▶ _Task item_
Output range, inclusive: from the line containing "Screen dimensions: 738x1600" to the line containing "Task: Select Filecoin per-address value 4033". Restate those lines from the data below word for word and only those.

▶ _Data section_
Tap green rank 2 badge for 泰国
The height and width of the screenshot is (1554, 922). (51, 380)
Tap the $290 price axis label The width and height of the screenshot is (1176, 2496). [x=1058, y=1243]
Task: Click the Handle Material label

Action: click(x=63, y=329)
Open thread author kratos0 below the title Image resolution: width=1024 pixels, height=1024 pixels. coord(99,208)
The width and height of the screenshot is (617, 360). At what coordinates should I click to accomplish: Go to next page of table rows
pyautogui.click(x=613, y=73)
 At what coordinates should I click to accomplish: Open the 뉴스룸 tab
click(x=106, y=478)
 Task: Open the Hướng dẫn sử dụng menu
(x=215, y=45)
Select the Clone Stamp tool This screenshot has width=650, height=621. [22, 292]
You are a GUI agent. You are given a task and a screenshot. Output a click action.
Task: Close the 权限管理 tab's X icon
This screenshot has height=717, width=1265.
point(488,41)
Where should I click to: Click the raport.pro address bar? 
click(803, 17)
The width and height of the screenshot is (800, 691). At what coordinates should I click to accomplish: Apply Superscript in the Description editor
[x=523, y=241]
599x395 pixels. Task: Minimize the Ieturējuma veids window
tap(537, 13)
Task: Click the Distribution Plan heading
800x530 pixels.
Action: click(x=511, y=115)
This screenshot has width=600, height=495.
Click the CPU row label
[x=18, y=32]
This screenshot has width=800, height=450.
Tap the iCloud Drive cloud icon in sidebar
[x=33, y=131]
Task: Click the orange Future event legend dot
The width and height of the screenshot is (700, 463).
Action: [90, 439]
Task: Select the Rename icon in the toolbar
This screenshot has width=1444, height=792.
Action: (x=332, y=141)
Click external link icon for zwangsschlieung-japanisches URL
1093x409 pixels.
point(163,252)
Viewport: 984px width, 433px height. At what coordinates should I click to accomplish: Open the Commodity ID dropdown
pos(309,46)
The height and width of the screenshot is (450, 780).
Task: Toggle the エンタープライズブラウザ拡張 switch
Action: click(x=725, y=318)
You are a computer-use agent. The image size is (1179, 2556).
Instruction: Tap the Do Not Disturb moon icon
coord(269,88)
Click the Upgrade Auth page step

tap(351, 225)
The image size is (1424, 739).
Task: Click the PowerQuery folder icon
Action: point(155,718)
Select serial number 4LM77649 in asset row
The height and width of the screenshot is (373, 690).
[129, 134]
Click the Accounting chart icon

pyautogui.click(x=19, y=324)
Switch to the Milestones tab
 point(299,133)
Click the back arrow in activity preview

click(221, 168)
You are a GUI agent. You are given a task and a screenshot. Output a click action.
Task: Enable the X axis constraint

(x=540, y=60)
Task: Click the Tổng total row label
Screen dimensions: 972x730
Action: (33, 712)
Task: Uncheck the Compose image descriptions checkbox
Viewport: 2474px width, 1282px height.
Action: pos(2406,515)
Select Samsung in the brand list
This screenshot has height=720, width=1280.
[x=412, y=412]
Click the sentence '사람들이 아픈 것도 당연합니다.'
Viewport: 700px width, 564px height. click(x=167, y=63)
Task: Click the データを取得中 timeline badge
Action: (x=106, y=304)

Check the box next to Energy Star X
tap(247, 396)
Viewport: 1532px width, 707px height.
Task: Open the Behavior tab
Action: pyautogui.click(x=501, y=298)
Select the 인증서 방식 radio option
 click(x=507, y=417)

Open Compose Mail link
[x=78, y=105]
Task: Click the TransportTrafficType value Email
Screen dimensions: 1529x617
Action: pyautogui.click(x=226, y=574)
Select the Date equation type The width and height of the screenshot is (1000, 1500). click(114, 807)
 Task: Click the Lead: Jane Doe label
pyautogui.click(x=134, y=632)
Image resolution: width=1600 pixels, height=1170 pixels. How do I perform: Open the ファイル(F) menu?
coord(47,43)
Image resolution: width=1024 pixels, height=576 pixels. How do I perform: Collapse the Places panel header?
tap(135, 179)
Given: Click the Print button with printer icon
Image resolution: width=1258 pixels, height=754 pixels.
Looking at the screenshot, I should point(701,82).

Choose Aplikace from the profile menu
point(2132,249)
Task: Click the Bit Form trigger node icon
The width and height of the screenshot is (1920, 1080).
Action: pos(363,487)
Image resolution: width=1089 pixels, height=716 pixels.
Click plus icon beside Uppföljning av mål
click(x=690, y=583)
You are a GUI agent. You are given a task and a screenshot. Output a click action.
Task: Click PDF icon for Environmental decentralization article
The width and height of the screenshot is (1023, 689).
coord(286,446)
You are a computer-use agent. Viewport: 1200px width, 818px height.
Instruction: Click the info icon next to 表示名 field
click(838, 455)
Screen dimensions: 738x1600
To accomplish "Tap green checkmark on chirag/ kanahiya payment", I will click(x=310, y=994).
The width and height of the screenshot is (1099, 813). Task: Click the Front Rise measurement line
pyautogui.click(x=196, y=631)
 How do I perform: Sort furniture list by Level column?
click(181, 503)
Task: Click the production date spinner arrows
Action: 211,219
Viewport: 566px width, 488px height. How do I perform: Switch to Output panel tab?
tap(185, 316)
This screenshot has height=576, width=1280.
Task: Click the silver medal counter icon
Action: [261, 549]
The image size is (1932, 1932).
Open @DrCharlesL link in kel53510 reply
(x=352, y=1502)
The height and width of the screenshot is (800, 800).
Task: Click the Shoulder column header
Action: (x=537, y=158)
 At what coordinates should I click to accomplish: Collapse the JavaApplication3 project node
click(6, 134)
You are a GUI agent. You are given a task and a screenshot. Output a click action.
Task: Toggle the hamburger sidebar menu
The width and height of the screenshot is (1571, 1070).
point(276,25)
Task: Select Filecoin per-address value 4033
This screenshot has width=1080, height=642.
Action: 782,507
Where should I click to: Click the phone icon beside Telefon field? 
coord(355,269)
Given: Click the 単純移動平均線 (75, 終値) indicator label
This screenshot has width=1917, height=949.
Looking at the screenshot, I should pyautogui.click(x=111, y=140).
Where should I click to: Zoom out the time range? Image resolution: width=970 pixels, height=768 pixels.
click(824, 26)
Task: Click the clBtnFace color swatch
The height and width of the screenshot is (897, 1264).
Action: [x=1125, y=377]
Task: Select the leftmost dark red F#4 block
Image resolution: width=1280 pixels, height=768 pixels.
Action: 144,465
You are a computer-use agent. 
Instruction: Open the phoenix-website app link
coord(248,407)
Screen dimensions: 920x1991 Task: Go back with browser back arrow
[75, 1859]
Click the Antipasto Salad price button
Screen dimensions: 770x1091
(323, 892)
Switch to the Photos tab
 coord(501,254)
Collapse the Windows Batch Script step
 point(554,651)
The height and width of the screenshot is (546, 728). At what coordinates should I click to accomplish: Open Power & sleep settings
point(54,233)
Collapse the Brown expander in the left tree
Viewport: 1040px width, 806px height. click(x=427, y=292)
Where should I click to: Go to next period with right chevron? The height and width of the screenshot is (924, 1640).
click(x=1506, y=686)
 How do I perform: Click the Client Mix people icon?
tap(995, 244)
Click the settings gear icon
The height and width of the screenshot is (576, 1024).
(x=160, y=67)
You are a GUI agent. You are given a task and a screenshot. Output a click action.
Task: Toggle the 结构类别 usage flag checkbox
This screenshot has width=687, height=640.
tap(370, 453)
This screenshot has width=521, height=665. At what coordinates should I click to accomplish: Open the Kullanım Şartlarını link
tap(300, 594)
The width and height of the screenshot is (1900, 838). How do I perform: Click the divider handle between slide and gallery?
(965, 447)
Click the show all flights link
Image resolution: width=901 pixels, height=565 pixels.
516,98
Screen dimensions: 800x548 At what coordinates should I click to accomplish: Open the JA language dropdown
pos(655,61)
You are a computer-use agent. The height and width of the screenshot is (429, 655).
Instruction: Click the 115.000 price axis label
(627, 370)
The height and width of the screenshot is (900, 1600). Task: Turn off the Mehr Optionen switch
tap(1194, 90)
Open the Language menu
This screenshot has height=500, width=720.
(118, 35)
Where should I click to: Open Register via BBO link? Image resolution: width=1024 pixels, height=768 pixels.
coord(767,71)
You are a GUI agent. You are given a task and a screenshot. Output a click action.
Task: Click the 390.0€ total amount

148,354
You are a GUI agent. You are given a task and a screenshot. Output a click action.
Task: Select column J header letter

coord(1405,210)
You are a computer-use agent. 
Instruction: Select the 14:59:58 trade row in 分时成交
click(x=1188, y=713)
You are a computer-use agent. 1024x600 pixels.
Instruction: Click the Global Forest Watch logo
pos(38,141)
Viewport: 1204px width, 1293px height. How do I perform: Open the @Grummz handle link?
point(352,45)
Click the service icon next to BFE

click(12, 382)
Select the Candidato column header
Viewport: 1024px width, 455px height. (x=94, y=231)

▶ _Final answer_
Screen dimensions: 738x1600
To accomplish "Tap green checkmark on chirag/ kanahiya payment", I will click(x=310, y=994).
The width and height of the screenshot is (1099, 813). Task: Click the Front Rise measurement line
pyautogui.click(x=196, y=631)
 How do I perform: Sort furniture list by Level column?
click(181, 503)
Task: Click the production date spinner arrows
Action: 211,219
Viewport: 566px width, 488px height. How do I perform: Switch to Output panel tab?
tap(185, 316)
This screenshot has height=576, width=1280.
Task: Click the silver medal counter icon
Action: [261, 549]
The image size is (1932, 1932).
Open @DrCharlesL link in kel53510 reply
(x=352, y=1502)
The height and width of the screenshot is (800, 800).
Task: Click the Shoulder column header
Action: (x=537, y=158)
 At what coordinates should I click to accomplish: Collapse the JavaApplication3 project node
click(6, 134)
You are a GUI agent. You are given a task and a screenshot. Output a click action.
Task: Toggle the hamburger sidebar menu
The width and height of the screenshot is (1571, 1070).
point(276,25)
Task: Select Filecoin per-address value 4033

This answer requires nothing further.